The Survival Shuffle; Updating June

Most of us have felt it at some point, the knowledge that no matter how hard you dig, your legs simply won't turn over on the run. You're left barely lifting your legs as you trundle towards the finish line, which suddenly seems way more distant than the other 10Ks/Half-Marathons/Marathons you've ever done before. Two weekends ago, at the Eagleman 70.3 in Cambridge, MD, in 97 degree heat and almost complete humidity, I found myself doing the survival shuffle. It was the first time since my Boston Marathon meltdown of 2004 (1:24 first half...2:51 second half!), and it reminded me, once again, just how careful you have to be in the heat. I'd gone out and pushed it on the bike, getting rewarded with the fastest bike split of the day (2:06:17), but as soon as my feet touched the ground, I knew things weren't going to turn out well.

After coming off the bike in 3rd place, I faded quickly. Richie Cunningham, consistent triathlete extraordinaire, passed me about 1.5 miles into the run, right at an aid station. I told him to go get the front runners, who were just up the road out of sight. By way of thanks, he told the volunteers at the aid station we passed seconds later "The guy behind me needs some ice. Badly." It was true. I was in the middle of a meltdown.

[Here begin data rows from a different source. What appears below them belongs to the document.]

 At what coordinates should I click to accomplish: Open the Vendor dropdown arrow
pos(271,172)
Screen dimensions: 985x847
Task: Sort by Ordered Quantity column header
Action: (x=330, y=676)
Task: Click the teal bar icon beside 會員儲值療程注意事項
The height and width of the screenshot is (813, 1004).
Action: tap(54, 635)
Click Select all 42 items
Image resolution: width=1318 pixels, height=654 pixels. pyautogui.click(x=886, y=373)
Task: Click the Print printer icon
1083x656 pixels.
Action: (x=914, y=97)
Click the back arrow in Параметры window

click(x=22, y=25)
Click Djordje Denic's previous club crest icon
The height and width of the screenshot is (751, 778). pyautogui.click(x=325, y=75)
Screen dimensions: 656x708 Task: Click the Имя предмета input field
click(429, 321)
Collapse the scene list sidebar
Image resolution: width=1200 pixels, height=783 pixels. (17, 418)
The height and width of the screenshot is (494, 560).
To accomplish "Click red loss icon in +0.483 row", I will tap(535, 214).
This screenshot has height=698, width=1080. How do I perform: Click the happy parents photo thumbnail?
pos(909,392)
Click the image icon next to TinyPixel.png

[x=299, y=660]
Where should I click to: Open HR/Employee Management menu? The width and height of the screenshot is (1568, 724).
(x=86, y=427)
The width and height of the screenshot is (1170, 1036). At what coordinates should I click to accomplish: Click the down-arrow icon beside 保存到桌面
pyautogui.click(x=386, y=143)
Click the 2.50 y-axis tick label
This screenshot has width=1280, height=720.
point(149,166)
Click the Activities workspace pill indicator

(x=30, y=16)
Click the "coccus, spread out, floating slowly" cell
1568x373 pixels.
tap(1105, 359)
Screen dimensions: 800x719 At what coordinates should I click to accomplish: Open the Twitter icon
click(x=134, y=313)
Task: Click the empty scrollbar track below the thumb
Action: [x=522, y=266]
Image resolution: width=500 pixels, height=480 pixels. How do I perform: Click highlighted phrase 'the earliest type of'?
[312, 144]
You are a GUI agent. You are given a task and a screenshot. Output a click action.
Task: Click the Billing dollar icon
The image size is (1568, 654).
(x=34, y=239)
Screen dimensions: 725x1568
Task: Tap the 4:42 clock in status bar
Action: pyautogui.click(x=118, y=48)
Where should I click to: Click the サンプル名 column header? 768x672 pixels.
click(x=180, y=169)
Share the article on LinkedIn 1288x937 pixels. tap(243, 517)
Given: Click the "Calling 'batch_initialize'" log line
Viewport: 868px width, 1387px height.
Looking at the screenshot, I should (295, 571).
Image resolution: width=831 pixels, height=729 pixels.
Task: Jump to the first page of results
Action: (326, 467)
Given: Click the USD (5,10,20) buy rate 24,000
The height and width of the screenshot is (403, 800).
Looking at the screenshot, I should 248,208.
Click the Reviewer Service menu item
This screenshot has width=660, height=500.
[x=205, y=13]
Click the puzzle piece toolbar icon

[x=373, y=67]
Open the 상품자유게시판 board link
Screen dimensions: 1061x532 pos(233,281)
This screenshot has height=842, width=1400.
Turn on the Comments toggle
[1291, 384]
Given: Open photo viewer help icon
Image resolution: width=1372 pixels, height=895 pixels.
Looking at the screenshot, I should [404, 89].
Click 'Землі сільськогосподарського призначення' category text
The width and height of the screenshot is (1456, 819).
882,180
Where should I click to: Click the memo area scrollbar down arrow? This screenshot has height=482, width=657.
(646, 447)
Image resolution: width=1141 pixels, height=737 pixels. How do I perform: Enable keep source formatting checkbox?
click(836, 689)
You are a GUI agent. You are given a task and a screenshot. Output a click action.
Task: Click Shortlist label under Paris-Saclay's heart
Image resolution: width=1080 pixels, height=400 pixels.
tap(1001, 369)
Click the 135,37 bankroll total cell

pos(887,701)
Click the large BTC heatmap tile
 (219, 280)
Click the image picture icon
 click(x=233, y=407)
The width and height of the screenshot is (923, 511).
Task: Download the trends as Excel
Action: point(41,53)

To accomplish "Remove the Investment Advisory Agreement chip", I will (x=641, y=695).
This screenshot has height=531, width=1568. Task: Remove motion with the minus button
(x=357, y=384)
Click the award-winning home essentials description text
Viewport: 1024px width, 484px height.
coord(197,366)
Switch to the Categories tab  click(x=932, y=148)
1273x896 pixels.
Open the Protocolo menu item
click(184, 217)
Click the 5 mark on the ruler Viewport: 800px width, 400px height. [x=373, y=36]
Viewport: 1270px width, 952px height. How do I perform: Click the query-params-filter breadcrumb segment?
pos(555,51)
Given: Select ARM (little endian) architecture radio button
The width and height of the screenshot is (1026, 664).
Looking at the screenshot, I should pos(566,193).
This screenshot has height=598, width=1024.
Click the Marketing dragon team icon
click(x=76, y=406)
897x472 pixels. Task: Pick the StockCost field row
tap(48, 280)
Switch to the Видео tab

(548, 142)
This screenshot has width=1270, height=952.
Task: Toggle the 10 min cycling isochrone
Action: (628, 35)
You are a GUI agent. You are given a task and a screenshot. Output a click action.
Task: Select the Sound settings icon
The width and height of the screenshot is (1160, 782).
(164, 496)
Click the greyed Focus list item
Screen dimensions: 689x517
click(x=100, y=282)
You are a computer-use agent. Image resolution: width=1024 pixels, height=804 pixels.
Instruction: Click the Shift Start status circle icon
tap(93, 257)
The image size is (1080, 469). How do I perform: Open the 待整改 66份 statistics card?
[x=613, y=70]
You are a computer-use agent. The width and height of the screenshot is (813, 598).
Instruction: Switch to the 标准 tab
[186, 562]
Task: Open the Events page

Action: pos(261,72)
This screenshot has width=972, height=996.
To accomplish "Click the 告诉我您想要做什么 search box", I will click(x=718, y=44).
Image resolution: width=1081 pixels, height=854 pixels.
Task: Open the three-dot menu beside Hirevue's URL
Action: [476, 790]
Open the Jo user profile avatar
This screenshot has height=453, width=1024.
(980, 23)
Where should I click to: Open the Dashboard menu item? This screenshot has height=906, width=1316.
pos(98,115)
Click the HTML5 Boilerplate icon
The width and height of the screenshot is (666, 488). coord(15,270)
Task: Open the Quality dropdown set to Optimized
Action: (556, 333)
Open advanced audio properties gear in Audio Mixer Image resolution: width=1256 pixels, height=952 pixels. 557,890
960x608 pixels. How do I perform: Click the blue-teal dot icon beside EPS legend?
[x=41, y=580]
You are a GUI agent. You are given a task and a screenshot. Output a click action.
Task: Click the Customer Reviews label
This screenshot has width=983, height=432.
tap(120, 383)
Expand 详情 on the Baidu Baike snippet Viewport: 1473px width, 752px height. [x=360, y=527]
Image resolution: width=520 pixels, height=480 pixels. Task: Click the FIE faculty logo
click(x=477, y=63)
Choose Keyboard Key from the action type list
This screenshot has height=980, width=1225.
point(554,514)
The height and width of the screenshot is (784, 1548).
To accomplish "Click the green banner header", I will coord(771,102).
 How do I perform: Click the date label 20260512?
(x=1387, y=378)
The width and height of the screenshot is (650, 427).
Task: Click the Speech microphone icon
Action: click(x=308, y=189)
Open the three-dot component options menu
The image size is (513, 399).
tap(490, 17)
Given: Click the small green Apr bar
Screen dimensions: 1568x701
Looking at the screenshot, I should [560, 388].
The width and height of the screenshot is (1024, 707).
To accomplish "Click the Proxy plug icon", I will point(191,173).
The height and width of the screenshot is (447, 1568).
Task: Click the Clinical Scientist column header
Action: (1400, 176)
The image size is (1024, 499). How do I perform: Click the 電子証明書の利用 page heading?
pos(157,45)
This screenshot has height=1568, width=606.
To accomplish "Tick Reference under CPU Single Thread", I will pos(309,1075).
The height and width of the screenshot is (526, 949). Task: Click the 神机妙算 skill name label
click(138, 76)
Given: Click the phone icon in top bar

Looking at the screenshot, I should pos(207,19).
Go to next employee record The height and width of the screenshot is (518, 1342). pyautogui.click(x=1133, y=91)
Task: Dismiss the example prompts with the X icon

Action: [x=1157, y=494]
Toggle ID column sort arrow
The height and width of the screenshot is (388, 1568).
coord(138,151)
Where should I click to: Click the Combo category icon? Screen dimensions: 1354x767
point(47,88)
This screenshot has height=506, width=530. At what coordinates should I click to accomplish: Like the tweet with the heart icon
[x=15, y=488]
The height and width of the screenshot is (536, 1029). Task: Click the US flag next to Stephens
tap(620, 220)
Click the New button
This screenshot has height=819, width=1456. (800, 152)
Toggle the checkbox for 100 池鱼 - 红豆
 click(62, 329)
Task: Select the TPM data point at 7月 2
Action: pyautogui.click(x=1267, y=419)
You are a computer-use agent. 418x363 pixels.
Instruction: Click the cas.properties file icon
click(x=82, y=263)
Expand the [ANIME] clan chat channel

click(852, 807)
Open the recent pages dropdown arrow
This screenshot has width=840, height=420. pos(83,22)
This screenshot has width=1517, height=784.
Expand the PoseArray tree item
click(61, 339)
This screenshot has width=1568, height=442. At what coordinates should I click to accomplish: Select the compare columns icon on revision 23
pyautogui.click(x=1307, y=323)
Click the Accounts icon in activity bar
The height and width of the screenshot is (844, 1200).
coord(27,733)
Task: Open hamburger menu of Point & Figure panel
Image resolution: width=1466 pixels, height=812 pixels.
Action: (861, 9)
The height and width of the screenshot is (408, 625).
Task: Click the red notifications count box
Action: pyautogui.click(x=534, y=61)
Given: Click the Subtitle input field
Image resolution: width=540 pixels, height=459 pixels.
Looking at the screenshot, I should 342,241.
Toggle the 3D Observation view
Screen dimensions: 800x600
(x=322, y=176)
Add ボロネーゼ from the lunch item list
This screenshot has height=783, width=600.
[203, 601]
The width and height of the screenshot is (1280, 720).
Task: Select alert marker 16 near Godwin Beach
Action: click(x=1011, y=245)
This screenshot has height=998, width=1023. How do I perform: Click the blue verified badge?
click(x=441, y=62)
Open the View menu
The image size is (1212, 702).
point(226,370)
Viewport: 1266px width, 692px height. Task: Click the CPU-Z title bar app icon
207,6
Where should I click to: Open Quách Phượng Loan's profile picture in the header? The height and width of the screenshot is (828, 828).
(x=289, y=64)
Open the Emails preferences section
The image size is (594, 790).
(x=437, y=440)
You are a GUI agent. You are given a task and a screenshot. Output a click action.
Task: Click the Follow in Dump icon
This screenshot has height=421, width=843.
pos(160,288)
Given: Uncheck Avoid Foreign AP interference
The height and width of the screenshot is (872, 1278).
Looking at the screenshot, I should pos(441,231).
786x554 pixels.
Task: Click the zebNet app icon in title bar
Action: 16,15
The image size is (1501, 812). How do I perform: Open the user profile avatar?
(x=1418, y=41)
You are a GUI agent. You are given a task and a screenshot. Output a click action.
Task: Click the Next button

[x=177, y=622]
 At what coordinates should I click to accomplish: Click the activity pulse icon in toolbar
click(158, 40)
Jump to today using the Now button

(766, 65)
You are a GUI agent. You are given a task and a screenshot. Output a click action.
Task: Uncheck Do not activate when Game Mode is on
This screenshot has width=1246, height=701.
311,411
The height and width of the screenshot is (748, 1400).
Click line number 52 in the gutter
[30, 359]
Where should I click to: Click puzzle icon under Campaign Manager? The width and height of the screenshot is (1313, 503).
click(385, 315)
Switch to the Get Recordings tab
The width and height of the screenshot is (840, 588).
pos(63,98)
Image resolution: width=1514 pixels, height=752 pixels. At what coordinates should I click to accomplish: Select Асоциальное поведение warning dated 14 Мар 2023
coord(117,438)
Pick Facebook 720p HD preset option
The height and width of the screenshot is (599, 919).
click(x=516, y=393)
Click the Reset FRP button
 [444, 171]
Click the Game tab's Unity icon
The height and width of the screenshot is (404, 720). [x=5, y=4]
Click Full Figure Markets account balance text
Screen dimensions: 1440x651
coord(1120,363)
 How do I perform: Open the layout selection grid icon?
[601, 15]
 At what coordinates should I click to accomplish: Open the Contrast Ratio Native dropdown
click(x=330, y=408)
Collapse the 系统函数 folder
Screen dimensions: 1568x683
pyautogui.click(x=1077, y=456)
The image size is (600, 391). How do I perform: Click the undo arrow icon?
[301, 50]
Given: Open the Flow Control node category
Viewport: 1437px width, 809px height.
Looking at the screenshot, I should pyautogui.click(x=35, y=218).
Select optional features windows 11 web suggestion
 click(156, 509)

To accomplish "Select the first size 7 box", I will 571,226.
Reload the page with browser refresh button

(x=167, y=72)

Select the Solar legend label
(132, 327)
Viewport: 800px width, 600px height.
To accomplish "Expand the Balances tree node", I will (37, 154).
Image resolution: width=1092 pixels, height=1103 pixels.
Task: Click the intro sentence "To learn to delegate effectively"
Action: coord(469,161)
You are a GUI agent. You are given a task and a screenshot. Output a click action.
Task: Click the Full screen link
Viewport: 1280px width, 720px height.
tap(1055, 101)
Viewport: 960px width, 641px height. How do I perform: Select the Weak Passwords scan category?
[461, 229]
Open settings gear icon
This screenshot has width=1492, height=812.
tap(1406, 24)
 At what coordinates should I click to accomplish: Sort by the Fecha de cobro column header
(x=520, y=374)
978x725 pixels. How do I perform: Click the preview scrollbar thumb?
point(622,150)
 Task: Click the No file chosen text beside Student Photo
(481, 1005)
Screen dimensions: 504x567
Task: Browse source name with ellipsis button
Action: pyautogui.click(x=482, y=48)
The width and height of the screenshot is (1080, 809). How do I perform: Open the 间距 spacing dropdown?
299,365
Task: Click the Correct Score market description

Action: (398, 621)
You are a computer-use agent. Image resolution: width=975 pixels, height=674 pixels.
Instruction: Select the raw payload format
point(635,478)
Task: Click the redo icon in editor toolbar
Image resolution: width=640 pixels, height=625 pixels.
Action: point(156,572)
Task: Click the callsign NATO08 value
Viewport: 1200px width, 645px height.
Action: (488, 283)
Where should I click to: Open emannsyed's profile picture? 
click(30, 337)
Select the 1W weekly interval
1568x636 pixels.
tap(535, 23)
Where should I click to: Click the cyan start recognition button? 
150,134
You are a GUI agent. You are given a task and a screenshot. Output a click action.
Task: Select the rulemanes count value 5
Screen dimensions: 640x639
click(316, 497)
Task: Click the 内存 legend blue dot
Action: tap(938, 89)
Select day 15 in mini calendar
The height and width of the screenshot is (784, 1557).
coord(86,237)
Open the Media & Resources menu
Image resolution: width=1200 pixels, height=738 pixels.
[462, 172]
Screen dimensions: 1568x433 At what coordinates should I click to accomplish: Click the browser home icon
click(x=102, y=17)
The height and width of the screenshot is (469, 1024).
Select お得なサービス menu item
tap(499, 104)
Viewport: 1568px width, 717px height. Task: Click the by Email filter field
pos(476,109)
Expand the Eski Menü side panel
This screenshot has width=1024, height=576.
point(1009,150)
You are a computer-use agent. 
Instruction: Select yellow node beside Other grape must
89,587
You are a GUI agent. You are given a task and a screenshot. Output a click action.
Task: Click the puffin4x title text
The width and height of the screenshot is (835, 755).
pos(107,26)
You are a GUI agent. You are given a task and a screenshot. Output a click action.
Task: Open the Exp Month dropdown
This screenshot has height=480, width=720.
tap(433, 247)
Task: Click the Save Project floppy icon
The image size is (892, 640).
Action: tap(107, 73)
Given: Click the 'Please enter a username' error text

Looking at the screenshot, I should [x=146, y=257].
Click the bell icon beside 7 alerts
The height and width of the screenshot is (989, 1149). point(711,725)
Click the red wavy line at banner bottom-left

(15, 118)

From failures, however, sometimes great things arise. I faded to 10th in the pro field and 15th overall, subpar performances for me (and a 1:42 run split; eeesh). But I managed to get 4th place American, which puts me on the National Long Course team for the LC Triathlon World Championships, in Holland later this summer. It's a long race for me (4K/120K/30K), but I seem to get better as the distance gets longer, so maybe it'll all come up roses.


This weekend it's off to the Philly Tri in, yes, Philadelphia. Updates to come, as well as some reflections on riding 112 last weekend in LP.